* Task
Check every line of the entries that follow, and copy the ones containing "will".

┏━━

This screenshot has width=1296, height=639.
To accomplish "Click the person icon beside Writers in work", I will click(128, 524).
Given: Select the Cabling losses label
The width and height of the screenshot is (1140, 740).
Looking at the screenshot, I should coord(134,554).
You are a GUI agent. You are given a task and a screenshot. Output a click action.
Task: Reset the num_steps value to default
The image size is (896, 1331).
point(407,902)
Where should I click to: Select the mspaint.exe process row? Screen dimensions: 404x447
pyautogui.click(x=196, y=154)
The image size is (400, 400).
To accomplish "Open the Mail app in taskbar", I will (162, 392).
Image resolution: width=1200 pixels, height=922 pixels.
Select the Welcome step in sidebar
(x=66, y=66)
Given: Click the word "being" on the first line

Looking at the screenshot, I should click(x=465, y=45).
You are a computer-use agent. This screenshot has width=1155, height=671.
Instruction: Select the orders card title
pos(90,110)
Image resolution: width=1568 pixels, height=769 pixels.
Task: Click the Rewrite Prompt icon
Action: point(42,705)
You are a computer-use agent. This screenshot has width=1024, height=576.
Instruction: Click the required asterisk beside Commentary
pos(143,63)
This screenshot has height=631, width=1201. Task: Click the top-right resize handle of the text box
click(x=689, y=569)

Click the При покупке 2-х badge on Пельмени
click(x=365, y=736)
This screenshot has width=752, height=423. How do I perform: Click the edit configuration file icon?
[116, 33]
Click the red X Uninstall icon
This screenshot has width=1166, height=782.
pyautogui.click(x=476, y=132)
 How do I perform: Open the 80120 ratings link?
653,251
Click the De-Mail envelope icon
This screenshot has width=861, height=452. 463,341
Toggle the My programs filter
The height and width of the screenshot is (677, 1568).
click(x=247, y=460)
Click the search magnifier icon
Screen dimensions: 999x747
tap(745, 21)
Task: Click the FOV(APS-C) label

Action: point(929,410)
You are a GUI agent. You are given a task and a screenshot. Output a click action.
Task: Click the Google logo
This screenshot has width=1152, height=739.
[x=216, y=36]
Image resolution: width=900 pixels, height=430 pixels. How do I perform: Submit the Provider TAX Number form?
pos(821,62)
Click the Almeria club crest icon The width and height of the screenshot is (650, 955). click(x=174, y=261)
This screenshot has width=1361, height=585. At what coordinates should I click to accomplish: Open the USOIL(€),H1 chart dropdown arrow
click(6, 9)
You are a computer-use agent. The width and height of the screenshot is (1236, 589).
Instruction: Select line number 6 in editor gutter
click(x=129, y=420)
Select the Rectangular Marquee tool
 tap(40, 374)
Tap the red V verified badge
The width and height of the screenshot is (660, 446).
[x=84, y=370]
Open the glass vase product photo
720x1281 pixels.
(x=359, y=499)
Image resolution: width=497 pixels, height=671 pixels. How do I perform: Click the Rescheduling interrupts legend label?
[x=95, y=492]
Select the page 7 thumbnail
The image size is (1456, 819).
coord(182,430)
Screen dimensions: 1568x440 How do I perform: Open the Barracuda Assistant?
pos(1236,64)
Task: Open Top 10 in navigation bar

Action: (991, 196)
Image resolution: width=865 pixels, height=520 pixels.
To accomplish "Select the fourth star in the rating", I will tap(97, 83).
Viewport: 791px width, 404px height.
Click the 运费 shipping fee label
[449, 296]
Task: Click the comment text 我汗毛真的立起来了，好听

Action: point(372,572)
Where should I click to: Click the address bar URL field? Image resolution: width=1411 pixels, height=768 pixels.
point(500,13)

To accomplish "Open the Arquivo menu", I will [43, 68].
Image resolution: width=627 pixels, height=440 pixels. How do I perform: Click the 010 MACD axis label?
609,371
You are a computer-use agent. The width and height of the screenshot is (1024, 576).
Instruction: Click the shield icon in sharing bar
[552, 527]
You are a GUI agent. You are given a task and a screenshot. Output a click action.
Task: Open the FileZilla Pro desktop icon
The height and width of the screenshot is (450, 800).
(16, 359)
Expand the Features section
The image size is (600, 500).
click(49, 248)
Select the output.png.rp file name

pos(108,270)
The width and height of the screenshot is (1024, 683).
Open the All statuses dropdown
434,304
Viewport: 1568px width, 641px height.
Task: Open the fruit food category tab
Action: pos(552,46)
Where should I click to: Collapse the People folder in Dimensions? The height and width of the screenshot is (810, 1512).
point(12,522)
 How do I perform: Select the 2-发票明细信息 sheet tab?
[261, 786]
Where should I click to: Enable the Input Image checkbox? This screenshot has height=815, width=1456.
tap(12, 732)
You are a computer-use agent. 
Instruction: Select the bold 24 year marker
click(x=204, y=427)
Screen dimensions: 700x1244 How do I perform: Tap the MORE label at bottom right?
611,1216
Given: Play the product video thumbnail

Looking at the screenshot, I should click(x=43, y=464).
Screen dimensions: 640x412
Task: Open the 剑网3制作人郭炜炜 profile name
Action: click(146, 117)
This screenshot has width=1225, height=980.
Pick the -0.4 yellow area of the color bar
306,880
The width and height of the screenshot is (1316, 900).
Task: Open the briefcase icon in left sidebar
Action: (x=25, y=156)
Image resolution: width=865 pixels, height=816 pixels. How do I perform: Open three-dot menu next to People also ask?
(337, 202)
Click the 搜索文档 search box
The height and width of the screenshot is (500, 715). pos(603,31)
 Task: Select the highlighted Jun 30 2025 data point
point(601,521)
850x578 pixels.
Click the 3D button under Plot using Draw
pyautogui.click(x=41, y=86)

┗━━

* Response to this task
To accomplish "Click the person icon beside Writers in work", I will click(128, 524).
To accomplish "Open the Mail app in taskbar", I will (162, 392).
To accomplish "Select the fourth star in the rating", I will tap(97, 83).
To accomplish "Open the Arquivo menu", I will [43, 68].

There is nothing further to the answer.